Father Klaus Schatz Remembers This Blog's Namesake

"The priest referred to the example of Father Matteo Ricci, a founder of the mission in China that lasted through the 17th and 18th centuries" — Priest Notes Efficacy of Jesuit Chinese Mission:
    He reflected on the missionary's strategy, beginning with winning over the elite ruling class in an effort to gain the trust of the emperor and his court, the official interpreters of religion in that country.

    In this way the Jesuits aimed to counteract the popular belief systems that included idolatry, superstition and magic.

    In order to reach out to the political and cultural leaders, the missionaries used Western sciences and technology such as astronomy.

    The novelty that they presented, Father Schatz noted, was that in Christianity every person could have a direct and immediate relationship with God.

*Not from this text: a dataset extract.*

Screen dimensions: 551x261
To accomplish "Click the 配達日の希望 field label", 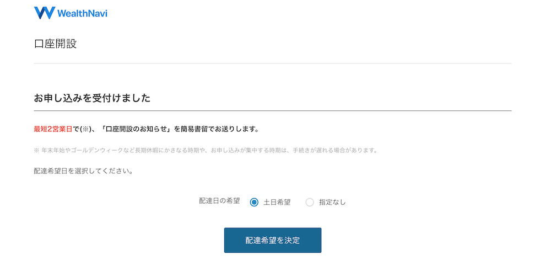I will [220, 201].
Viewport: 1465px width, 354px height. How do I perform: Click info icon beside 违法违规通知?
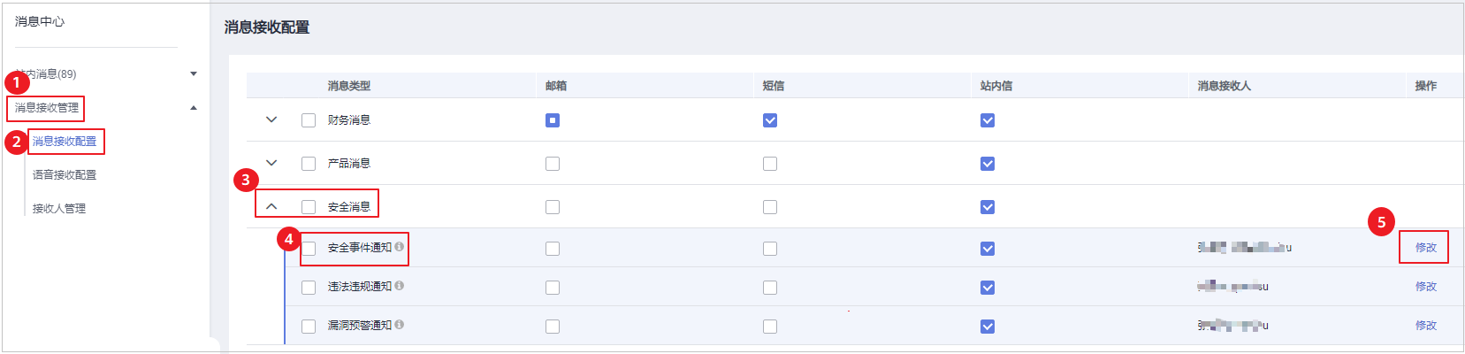[400, 286]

    This was a rare concept in China at that time, when the emperor was believed to be the only one who could offer sacrifices to heaven.

    Father Schatz said that the Jesuit methods were criticized by other Catholic groups who distanced themselves from politics and science, and yet Father Ricci's work brought results.

    He noted that in Korea, for example, the local Church began not through preaching or direct contact with missionaries, but through literature, when a group read

    "The True Meaning of the Lord of Heaven" by Father Ricci.
    Father Ricci, who died in 1610, is currently recognized as a Servant of God.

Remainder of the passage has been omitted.